== TASK DESCRIPTION ==
Exactly transcribe the line that holds "Task: Click the pink face color swatch" and every remaining line of the records, up to and including the final one, with nothing else.

__________

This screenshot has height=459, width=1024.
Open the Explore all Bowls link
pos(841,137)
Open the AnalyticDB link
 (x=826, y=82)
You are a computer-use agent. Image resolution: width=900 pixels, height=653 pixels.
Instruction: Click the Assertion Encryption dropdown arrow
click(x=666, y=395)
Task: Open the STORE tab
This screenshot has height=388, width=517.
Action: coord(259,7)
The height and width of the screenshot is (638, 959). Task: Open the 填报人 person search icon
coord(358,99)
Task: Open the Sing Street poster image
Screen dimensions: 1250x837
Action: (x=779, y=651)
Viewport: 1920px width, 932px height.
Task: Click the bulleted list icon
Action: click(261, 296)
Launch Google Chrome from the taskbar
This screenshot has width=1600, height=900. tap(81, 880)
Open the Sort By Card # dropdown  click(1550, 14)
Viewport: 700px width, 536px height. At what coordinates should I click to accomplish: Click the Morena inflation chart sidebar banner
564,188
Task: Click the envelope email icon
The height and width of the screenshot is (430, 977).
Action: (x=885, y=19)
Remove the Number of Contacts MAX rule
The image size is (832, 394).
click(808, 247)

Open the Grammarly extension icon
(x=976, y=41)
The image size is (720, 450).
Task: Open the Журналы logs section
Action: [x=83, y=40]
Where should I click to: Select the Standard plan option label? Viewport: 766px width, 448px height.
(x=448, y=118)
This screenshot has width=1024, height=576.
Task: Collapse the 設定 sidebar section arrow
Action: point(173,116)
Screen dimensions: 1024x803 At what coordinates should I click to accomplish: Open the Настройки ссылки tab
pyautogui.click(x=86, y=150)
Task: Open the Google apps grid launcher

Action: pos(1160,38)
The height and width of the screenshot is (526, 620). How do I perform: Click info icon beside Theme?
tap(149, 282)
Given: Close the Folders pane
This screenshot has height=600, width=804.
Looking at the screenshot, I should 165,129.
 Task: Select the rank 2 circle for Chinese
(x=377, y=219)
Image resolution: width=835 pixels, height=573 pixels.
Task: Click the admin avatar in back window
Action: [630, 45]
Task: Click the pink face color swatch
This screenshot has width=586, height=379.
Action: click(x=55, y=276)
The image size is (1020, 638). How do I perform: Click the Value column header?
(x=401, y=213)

__________

== RESPONSE ==
Task: Click the pink face color swatch
This screenshot has width=586, height=379.
Action: click(x=55, y=276)
The image size is (1020, 638). How do I perform: Click the Value column header?
(x=401, y=213)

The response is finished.